-------- Material for this task

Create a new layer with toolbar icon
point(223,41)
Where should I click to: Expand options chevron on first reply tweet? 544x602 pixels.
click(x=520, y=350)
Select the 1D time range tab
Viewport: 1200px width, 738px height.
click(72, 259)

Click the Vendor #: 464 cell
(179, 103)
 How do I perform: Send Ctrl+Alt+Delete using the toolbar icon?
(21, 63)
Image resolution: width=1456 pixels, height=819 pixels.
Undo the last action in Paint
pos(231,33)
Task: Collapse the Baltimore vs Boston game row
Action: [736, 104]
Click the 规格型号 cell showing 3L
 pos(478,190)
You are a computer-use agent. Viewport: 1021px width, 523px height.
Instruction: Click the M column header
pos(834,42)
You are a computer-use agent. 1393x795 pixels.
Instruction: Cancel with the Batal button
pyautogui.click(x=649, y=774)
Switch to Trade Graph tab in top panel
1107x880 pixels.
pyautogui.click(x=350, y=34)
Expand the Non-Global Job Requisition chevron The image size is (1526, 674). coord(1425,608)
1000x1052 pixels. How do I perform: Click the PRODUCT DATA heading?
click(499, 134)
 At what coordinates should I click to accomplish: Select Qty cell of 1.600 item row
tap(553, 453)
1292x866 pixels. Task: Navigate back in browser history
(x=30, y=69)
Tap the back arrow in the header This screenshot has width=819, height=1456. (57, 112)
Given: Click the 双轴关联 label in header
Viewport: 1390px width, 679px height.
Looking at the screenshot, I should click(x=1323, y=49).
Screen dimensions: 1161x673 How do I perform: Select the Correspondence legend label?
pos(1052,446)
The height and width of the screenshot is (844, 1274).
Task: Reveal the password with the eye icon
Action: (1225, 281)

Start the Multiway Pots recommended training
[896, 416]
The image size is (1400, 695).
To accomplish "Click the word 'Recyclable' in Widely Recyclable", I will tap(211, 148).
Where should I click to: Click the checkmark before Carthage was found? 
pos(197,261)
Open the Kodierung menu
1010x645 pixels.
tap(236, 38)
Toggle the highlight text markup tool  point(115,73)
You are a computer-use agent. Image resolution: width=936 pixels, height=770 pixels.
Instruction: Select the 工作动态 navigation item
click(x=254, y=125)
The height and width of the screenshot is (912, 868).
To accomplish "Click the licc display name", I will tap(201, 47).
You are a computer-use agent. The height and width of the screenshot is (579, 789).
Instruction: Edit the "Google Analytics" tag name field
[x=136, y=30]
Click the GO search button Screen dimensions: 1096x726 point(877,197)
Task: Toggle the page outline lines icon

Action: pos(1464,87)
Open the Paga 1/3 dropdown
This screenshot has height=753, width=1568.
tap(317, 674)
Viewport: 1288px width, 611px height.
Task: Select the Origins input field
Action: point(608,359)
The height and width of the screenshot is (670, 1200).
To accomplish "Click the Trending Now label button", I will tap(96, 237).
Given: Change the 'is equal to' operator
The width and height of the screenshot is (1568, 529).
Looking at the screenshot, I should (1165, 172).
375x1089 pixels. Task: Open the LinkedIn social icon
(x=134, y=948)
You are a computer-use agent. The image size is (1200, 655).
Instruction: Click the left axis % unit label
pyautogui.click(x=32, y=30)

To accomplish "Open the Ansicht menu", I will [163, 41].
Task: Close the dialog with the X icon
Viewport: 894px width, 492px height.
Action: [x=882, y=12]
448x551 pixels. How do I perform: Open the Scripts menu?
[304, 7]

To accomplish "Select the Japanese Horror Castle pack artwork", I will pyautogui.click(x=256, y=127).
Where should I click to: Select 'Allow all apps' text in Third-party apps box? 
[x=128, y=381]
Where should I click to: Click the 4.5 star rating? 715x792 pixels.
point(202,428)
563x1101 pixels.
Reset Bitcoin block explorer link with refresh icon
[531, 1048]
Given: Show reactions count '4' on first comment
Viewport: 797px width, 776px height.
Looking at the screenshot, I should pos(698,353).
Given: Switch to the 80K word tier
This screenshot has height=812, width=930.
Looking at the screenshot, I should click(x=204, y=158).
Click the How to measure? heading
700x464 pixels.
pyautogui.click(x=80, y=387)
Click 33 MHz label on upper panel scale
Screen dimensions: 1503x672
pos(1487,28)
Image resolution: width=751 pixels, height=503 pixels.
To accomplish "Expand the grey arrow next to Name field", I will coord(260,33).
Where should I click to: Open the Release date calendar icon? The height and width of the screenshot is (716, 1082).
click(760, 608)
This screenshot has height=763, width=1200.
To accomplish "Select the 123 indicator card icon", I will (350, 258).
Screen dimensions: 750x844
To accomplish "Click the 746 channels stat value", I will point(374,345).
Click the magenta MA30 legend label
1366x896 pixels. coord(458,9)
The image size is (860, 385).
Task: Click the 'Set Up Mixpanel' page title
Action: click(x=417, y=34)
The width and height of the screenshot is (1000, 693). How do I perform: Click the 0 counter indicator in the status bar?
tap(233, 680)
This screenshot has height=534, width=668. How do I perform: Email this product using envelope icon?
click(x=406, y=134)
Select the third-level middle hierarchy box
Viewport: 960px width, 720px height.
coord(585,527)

----------------

- [Your objective]
Whenever the word "resolution" shows up in a line of the entries, list that line.

- [Response]
Image resolution: width=1456 pixels, height=819 pixels.
You are a computer-use agent. Image resolution: width=936 pixels, height=770 pixels.
Image resolution: width=751 pixels, height=503 pixels.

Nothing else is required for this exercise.